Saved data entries
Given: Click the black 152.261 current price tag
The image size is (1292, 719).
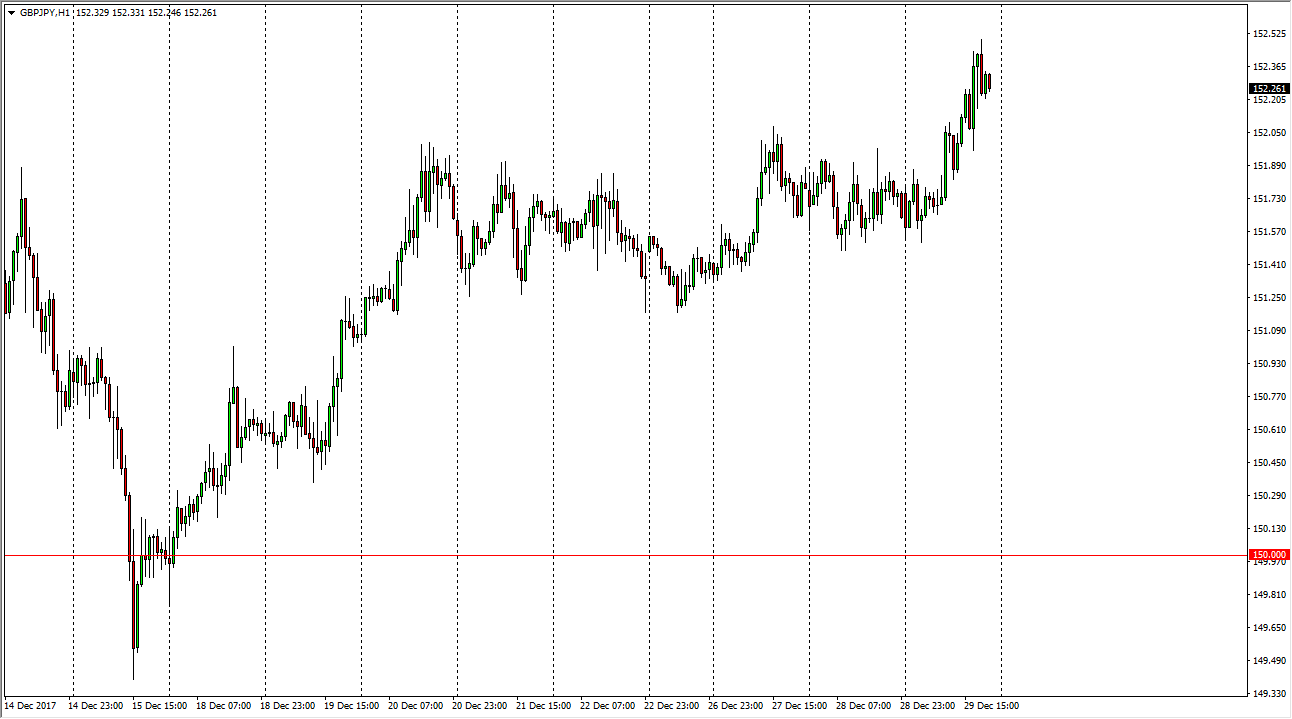Looking at the screenshot, I should (x=1268, y=89).
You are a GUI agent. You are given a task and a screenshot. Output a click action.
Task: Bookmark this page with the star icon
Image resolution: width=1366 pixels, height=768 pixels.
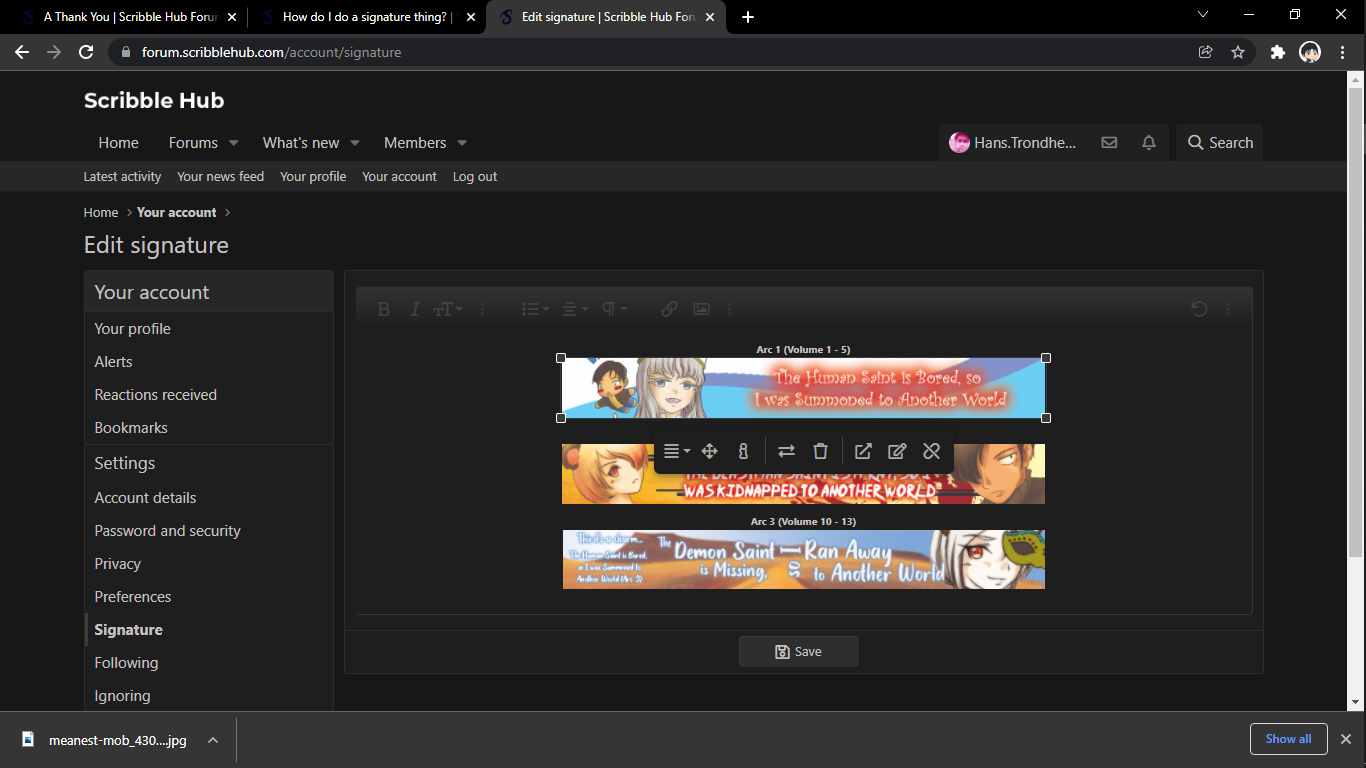pyautogui.click(x=1238, y=52)
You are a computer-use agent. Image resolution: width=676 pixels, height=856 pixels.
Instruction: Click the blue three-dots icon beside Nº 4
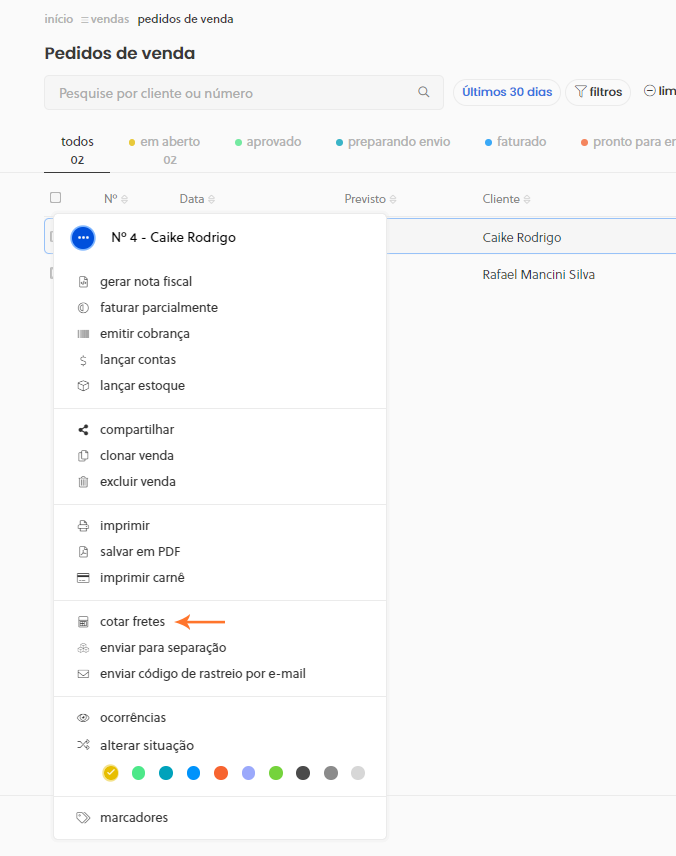83,238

> ASSIGNED TASK
Reproduce nothing but the lines running from the line with "Image resolution: width=1366" through the end of the records, keeping both end lines and dropping the pictures.

> RESULT OF THIS TASK
Image resolution: width=1366 pixels, height=768 pixels.
pyautogui.click(x=1238, y=52)
You are a computer-use agent. Image resolution: width=676 pixels, height=856 pixels.
Instruction: Click the blue three-dots icon beside Nº 4
83,238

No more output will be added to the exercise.